Contoh Kebijakan SMK3 di Perusahaan

Contoh Kebijakan SMK3 di Perusahaan

Kebijakan SMK3 (Sistem Manajemen Keselamatan dan Kesehatan Kerja) merupakan syarat dasar dalam membangun Sistem Manajemen Keselamatan dan Kesehatan Kerja (K3) di tempat kerja. Kebijakan K3 adalah komitmen pimpinan suatu organisasi/ perusahaan untuk menjamin Keselamatan dan Kesehatan Kerja seluruh personil di bawah kendalinya juga pihak-pihak yang berkaitan (berhubungan) dengan kegiatan (aktivitas) operasi perusahaan (organisasi) tersebut.

Kebijakan SM K3 ini harus dibuat dan sisahkan oleh top management, untuk dapat disosialisasikan pada seluruh karyawan, tamu, sipplier, partner kerja, dll yang sering melakukan kegiatan pada area Perusahaan.

contoh Kebijakan SMK3 adalah Sbb :

GMCI sebagai perusahaan yang bergerak di bidang jasa penyedia transportasi laut untuk penumpang, barang dan binatang baik untuk dalam ataupun luar negeri, menawarkan jasa yang berkualitas tinggi dan berstandard internasional. Kepuasan pelanggan adalah nomor satu Guna mewujudkan tujuan tersebut PT. GMCI berkomitmen untuk:

  1. Membangun dan menerapkan Sistem Sistem Manajemen K3 /OHSAS 18001 : 2007 secara konsisten.
  2. Selalu berusaha meningkatkan kemampuan proses dan produktivitas serta memberikan jasa penyedia angkutan atau transportasi laut yang berkualitas tinggi dan berstandard Internasional untuk kepercayaan dan kepuasan pelanggan.
  3. Mematuhi undang-undang, peraturan dan persyaratan lainnya yang berlaku untuk produk/ jasa, lingkungan, serta keselamatan dan kesehatan kerja karyawan.
  4. Melakukan pencegahan luka, sakit, penyakit akibat kerja dan upaya perbaikan yang terus-menerus dalam rangka peningkatan kinerja kualitas,  lingkungan  serta kesehatan dan keselamatan kerja

Jakarta, 1 Juni 2016

Direktur

Kebijakan SMK3

Cara sosialisasi Kebijakan K3 ada beberapa cara :

  1. Menuliskannya pada Kartu Tamu sehingga setiap tamu bisa membaca dan memahami kebijakan SMK3 di Perusahaan.
  2. Menempelkannya pada dinding di perusahaan, terutama pada tempat tempat strategis, agar karyawan dapat membaca isi dari kebijakan K3 Tersebut
  3. Training/ Pelatihan karyawan, secara khusus dilakukan pelatihan untuk mensosialisasikan Kebijakan K3 pada karyawan.
  4. Di letakan pada web perusahaan, untuk sosialisasi Kebijakan SMK3 internal maupun eksternal.
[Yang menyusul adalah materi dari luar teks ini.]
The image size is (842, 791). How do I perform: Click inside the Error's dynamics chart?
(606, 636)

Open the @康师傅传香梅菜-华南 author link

Perubahan pada Kebijakan K3

Kebijakan SMK3 bisa dilakukan apabila memang terjadi arah/ kebijakan Top Management terkait dengan SMK3, Melalui pembahasan di Rapat Tinjauan Manajemen, beberapa aspek dalam Kebijakan SMK3 bisa di tambah atau dikurangi yang harus diperhatikan adalah bahwa hal hal yang sudah diatur dalam persyaratan SMK3 mengenai Kebijakan SMK3 tidak boleh dihilangkan.